In Switzerland, U.N. rights chief Navi Pillay said the "fragmentation within the country" was making it harder for the U.N. to update its death toll in Syria.
"Some areas are completely closed, such as parts of Homs, we are unable to verify much of the information that's coming to us. We are watching the figures, working closely with civil society organizations, and sifting through all the information that's coming to us," she said at the Davos Forum.

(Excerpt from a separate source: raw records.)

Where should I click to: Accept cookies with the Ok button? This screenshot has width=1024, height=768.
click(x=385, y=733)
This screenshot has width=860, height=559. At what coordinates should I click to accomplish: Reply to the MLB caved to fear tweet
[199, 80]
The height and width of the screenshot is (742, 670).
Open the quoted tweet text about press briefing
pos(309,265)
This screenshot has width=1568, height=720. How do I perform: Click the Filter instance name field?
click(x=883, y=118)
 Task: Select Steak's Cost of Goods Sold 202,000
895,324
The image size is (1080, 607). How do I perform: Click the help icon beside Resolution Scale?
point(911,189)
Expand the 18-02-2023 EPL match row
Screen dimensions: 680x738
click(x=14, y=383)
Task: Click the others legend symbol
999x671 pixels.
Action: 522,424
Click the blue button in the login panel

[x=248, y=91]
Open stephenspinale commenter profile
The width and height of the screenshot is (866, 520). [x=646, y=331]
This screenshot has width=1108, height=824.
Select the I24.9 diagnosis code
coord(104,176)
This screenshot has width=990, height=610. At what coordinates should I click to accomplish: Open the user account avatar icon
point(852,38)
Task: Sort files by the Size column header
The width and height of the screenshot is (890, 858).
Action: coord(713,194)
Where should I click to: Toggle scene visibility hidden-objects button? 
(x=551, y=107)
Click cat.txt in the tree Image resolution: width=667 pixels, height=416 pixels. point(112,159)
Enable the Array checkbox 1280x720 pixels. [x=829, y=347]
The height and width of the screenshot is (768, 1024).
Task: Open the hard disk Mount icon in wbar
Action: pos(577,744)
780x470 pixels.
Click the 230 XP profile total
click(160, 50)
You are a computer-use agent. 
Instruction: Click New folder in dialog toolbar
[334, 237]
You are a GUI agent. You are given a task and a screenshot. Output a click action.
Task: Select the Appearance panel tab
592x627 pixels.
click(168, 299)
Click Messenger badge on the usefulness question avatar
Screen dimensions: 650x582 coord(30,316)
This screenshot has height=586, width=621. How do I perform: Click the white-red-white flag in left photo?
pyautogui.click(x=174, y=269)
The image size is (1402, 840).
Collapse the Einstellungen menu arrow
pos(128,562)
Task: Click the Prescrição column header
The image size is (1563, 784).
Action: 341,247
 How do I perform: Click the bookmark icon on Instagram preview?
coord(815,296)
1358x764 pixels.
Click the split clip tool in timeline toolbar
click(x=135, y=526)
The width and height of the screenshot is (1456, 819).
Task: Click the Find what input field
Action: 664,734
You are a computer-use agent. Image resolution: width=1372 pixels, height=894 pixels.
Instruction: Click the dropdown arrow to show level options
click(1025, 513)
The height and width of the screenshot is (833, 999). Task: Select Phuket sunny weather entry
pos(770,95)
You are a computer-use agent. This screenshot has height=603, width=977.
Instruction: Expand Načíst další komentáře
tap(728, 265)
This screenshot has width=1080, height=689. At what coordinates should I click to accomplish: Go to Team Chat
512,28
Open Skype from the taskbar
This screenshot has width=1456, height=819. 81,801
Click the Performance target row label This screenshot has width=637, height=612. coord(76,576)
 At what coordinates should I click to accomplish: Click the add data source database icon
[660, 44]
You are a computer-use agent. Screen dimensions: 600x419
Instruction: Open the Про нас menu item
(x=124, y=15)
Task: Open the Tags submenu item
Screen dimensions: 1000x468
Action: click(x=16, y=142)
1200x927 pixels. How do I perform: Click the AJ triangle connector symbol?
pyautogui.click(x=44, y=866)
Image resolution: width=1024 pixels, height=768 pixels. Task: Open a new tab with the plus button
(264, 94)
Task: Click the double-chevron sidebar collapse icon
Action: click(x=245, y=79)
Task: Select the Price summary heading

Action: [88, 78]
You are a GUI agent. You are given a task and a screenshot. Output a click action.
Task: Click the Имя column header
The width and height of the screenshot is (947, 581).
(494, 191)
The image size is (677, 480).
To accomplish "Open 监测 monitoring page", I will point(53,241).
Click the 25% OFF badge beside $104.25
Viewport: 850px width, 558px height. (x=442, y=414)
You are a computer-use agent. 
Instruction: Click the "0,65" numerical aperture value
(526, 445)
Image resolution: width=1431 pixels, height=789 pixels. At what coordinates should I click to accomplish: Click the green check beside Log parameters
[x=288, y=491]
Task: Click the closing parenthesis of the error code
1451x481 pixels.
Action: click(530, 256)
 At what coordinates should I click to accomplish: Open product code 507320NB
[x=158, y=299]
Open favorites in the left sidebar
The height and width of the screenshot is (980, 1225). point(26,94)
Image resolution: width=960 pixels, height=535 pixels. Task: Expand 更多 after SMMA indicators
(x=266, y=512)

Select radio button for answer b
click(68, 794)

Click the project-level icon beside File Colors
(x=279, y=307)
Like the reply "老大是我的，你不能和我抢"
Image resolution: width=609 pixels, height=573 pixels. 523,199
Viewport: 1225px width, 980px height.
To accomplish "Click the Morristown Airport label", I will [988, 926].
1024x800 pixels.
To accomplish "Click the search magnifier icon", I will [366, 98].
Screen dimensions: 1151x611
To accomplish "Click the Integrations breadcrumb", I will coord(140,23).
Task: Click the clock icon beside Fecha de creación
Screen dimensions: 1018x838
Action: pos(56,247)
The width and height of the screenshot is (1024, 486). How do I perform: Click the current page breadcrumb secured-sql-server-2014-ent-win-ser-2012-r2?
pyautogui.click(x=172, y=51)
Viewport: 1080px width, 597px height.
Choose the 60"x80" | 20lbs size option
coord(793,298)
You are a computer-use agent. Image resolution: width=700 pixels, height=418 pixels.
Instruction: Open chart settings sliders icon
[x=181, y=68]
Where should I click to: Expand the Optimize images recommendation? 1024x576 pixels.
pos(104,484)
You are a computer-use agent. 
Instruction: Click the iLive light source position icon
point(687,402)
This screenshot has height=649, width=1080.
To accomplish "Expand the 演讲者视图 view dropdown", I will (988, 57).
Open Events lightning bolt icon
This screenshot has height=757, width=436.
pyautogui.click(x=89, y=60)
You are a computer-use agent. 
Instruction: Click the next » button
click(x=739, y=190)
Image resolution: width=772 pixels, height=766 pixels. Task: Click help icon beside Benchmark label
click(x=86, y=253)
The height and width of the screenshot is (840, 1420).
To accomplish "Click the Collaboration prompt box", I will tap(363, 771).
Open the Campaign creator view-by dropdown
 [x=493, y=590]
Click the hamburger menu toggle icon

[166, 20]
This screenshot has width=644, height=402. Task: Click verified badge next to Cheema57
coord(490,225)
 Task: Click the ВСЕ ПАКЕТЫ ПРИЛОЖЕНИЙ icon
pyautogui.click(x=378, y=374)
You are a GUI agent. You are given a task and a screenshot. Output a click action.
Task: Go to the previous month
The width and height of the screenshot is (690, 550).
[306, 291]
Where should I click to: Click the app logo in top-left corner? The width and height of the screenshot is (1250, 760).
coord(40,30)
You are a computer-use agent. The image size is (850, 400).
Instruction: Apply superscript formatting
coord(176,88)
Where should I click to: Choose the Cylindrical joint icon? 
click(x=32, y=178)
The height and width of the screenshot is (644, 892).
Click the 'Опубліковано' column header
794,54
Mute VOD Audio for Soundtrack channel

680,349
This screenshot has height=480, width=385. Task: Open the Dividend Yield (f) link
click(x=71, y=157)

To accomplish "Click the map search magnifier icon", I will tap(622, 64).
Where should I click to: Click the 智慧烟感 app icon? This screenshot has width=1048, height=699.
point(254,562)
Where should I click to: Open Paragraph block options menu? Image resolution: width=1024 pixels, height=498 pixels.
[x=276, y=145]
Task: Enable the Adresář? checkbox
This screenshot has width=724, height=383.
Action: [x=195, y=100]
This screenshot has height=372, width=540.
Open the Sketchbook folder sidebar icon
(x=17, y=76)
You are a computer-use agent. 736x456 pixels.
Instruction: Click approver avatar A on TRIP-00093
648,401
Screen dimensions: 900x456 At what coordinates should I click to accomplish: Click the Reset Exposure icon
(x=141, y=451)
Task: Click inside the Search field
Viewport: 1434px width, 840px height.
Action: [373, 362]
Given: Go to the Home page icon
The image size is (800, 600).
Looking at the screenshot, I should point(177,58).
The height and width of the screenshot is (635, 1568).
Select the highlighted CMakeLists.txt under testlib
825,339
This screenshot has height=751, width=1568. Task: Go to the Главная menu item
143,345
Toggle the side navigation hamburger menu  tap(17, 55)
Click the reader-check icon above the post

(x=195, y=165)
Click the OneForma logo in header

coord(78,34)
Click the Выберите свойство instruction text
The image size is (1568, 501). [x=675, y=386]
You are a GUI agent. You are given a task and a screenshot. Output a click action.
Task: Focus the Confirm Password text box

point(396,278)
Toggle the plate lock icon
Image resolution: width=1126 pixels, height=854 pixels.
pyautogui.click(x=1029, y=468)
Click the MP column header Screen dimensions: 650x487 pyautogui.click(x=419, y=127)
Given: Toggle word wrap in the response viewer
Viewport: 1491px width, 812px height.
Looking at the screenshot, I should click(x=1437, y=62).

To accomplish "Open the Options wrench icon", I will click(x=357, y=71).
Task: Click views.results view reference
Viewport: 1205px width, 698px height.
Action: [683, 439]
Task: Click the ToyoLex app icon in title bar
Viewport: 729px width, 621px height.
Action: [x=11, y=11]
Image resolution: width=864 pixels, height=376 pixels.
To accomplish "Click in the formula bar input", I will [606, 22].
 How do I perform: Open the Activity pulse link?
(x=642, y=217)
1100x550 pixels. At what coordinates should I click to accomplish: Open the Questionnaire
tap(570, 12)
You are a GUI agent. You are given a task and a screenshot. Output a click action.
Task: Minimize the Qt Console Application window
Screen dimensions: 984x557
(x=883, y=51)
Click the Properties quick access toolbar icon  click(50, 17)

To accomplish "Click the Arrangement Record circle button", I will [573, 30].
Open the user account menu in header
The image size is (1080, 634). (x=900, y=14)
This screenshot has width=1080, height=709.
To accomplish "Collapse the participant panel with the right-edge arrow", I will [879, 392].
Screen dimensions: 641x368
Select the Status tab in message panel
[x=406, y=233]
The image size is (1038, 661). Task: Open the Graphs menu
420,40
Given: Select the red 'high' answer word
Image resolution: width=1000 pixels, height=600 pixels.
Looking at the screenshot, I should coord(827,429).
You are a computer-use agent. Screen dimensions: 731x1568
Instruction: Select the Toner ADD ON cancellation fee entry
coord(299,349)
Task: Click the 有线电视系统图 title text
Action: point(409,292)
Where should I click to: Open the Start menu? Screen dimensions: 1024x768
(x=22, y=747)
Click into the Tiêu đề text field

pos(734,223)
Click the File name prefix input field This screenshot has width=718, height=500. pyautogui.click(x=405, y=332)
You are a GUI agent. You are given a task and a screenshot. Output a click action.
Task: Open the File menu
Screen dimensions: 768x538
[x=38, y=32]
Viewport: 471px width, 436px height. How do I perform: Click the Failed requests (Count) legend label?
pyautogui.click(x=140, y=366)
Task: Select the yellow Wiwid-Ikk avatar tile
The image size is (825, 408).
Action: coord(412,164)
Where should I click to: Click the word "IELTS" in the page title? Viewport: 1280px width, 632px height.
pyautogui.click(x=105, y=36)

But she expressed "great concern that the killings are continuing and in my view it's the authorities who are killing civilians, and so it would all stop if an order comes from the top to stop the killings."
Assad's
regime claims terrorists acting out a foreign conspiracy are behind the
uprising, not protesters seeking change, and that thousands of security
forces have been killed.
International pressure on Damascus to end the bloodshed so far has produced few results.
The Arab League
has sent observers to the country, but the mission has been widely
criticized for failing to stop the violence. Gulf states led by Saudi
Arabia pulled out of the mission Tuesday, asking the Security Council to
intervene because the Syrian government has not halted its crackdown.
The
U.N. Security Council has been unable to agree on a resolution since
violence began in March because of strong opposition from Russia and
China.
A senior Russian
diplomat said Moscow will oppose a new U.N. draft resolution on Syria
because it fails to take the Kremlin's concerns into account.
Deputy
Foreign Minister Gennady Gatilov was quoted by the ITAR-Tass news
agency as saying Friday that the draft worked out by the West and some
Arab states fails to exclude the possibility of outside military
interference.
In Cairo, Arab
League chief Nabil Elaraby told reporters that he and the prime minister
of Qatar would leave for New York on Saturday to seek U.N. support for
the latest Arab plan to end Syria's crisis. The plans calls for a
two-month transition to a unity government, with Assad giving his vice
president full powers to work with the proposed government.
Syria has rejected the proposal, saying it violates its sovereignty.
Bassma
Kodmani, a spokeswoman for the opposition Syrian National Council, said
the Arab initiative was a move in the right direction and urged
Security Council members to shoulder their "moral and political
responsibilities" in bringing emergency assistance to the Syrian people.